*STATED EXERCISE*. Rewrite the entries below, changing each "How do I perform" to "What should I click to" and leaving everything else as it is.
════════════════════
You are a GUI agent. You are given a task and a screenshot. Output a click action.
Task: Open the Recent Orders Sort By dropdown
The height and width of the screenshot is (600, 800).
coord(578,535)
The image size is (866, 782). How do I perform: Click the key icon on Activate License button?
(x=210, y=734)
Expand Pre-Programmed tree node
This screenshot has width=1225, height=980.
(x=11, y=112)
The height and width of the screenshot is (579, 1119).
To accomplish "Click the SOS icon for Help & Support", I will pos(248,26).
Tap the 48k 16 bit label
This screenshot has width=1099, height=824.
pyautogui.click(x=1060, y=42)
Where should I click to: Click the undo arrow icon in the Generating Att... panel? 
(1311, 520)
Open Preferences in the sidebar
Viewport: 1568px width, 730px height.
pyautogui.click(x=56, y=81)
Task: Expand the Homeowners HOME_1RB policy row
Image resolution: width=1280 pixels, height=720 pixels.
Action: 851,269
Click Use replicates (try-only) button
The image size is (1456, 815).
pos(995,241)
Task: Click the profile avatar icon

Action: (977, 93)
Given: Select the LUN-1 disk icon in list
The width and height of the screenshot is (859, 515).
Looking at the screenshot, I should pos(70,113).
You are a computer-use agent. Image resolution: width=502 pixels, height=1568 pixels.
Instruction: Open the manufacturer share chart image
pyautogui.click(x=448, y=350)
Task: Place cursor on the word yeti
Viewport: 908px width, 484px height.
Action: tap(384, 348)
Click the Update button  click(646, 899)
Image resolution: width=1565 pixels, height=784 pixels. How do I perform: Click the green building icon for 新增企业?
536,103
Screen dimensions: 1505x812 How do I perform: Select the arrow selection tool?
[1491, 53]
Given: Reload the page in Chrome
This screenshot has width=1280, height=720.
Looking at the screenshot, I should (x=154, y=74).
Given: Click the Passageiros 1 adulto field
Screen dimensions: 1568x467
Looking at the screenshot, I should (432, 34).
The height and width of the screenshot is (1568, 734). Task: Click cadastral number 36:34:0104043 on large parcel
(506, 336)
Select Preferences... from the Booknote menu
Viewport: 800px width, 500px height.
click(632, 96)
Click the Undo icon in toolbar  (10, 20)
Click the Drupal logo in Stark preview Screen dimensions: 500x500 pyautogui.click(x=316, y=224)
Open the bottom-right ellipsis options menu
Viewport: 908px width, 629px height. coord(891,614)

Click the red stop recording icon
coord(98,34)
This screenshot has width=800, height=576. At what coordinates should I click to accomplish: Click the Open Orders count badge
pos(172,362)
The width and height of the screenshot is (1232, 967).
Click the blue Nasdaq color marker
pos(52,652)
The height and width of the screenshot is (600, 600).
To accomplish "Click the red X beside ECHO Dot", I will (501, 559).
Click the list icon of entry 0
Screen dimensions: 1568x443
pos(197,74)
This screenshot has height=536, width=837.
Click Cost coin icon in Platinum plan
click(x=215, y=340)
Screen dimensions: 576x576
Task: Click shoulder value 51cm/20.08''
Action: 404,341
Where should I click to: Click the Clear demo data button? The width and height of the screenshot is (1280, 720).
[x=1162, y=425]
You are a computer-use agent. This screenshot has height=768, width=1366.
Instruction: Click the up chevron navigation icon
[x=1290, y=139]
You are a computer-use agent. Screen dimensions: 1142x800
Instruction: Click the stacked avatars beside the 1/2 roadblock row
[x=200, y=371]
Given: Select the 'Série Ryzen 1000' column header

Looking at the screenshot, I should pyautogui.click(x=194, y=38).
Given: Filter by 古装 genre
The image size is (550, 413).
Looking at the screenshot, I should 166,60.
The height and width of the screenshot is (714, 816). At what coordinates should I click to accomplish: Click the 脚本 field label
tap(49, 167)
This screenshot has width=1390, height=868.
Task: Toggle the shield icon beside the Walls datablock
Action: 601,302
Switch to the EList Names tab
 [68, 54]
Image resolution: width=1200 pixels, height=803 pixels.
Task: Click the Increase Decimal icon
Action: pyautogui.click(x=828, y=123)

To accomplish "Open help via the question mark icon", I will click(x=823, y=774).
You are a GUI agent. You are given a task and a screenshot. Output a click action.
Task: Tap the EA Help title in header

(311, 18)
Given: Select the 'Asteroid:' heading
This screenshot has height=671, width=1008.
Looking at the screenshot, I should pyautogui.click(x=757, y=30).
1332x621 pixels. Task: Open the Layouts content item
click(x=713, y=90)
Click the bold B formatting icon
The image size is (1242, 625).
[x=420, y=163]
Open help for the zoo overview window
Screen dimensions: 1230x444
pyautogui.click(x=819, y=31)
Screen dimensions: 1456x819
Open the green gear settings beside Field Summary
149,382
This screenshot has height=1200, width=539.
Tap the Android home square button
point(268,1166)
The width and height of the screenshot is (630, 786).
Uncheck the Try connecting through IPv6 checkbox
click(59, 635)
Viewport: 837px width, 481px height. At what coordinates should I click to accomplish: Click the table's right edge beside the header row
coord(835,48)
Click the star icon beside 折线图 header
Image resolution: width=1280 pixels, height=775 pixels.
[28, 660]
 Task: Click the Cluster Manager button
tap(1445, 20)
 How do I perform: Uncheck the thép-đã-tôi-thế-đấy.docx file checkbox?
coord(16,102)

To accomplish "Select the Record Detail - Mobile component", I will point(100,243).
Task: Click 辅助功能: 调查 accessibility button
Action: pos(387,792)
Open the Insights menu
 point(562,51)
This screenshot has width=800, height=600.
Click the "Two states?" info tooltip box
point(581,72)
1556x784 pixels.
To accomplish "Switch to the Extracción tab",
════════════════════
*RESPONSE*.
You are a GUI agent. You are given a task and a screenshot. Output a click action.
Task: Open the Recent Orders Sort By dropdown
The height and width of the screenshot is (600, 800).
coord(578,535)
The image size is (866, 782). What should I click to: Click the key icon on Activate License button?
(x=210, y=734)
Expand Pre-Programmed tree node
This screenshot has width=1225, height=980.
(x=11, y=112)
The height and width of the screenshot is (579, 1119).
To accomplish "Click the SOS icon for Help & Support", I will pos(248,26).
Tap the 48k 16 bit label
This screenshot has width=1099, height=824.
pyautogui.click(x=1060, y=42)
Where should I click to: Click the undo arrow icon in the Generating Att... panel? 
(1311, 520)
Open Preferences in the sidebar
Viewport: 1568px width, 730px height.
pyautogui.click(x=56, y=81)
Task: Expand the Homeowners HOME_1RB policy row
Image resolution: width=1280 pixels, height=720 pixels.
Action: 851,269
Click Use replicates (try-only) button
The image size is (1456, 815).
pos(995,241)
Task: Click the profile avatar icon

Action: (977, 93)
Given: Select the LUN-1 disk icon in list
The width and height of the screenshot is (859, 515).
Looking at the screenshot, I should pos(70,113).
You are a computer-use agent. Image resolution: width=502 pixels, height=1568 pixels.
Instruction: Open the manufacturer share chart image
pyautogui.click(x=448, y=350)
Task: Place cursor on the word yeti
Viewport: 908px width, 484px height.
Action: tap(384, 348)
Click the Update button  click(646, 899)
Image resolution: width=1565 pixels, height=784 pixels. What should I click to: Click the green building icon for 新增企业?
536,103
Screen dimensions: 1505x812 What should I click to: Select the arrow selection tool?
[1491, 53]
Given: Reload the page in Chrome
This screenshot has width=1280, height=720.
Looking at the screenshot, I should (x=154, y=74).
Given: Click the Passageiros 1 adulto field
Screen dimensions: 1568x467
Looking at the screenshot, I should (432, 34).
The height and width of the screenshot is (1568, 734). Task: Click cadastral number 36:34:0104043 on large parcel
(506, 336)
Select Preferences... from the Booknote menu
Viewport: 800px width, 500px height.
click(632, 96)
Click the Undo icon in toolbar  (10, 20)
Click the Drupal logo in Stark preview Screen dimensions: 500x500 pyautogui.click(x=316, y=224)
Open the bottom-right ellipsis options menu
Viewport: 908px width, 629px height. coord(891,614)

Click the red stop recording icon
coord(98,34)
This screenshot has width=800, height=576. At what coordinates should I click to accomplish: Click the Open Orders count badge
pos(172,362)
The width and height of the screenshot is (1232, 967).
Click the blue Nasdaq color marker
pos(52,652)
The height and width of the screenshot is (600, 600).
To accomplish "Click the red X beside ECHO Dot", I will (501, 559).
Click the list icon of entry 0
Screen dimensions: 1568x443
pos(197,74)
This screenshot has height=536, width=837.
Click Cost coin icon in Platinum plan
click(x=215, y=340)
Screen dimensions: 576x576
Task: Click shoulder value 51cm/20.08''
Action: 404,341
Where should I click to: Click the Clear demo data button? The width and height of the screenshot is (1280, 720).
[x=1162, y=425]
You are a computer-use agent. This screenshot has height=768, width=1366.
Instruction: Click the up chevron navigation icon
[x=1290, y=139]
You are a computer-use agent. Screen dimensions: 1142x800
Instruction: Click the stacked avatars beside the 1/2 roadblock row
[x=200, y=371]
Given: Select the 'Série Ryzen 1000' column header

Looking at the screenshot, I should pyautogui.click(x=194, y=38).
Given: Filter by 古装 genre
The image size is (550, 413).
Looking at the screenshot, I should 166,60.
The height and width of the screenshot is (714, 816). At what coordinates should I click to accomplish: Click the 脚本 field label
tap(49, 167)
This screenshot has width=1390, height=868.
Task: Toggle the shield icon beside the Walls datablock
Action: 601,302
Switch to the EList Names tab
 [68, 54]
Image resolution: width=1200 pixels, height=803 pixels.
Task: Click the Increase Decimal icon
Action: pyautogui.click(x=828, y=123)

To accomplish "Open help via the question mark icon", I will click(x=823, y=774).
You are a GUI agent. You are given a task and a screenshot. Output a click action.
Task: Tap the EA Help title in header

(311, 18)
Given: Select the 'Asteroid:' heading
This screenshot has height=671, width=1008.
Looking at the screenshot, I should pyautogui.click(x=757, y=30).
1332x621 pixels. Task: Open the Layouts content item
click(x=713, y=90)
Click the bold B formatting icon
The image size is (1242, 625).
[x=420, y=163]
Open help for the zoo overview window
Screen dimensions: 1230x444
pyautogui.click(x=819, y=31)
Screen dimensions: 1456x819
Open the green gear settings beside Field Summary
149,382
This screenshot has height=1200, width=539.
Tap the Android home square button
point(268,1166)
The width and height of the screenshot is (630, 786).
Uncheck the Try connecting through IPv6 checkbox
click(59, 635)
Viewport: 837px width, 481px height. At what coordinates should I click to accomplish: Click the table's right edge beside the header row
coord(835,48)
Click the star icon beside 折线图 header
Image resolution: width=1280 pixels, height=775 pixels.
[28, 660]
 Task: Click the Cluster Manager button
tap(1445, 20)
 What should I click to: Uncheck the thép-đã-tôi-thế-đấy.docx file checkbox?
coord(16,102)

To accomplish "Select the Record Detail - Mobile component", I will point(100,243).
Task: Click 辅助功能: 调查 accessibility button
Action: pos(387,792)
Open the Insights menu
 point(562,51)
This screenshot has width=800, height=600.
Click the "Two states?" info tooltip box
point(581,72)
1556x784 pixels.
To accomplish "Switch to the Extracción tab",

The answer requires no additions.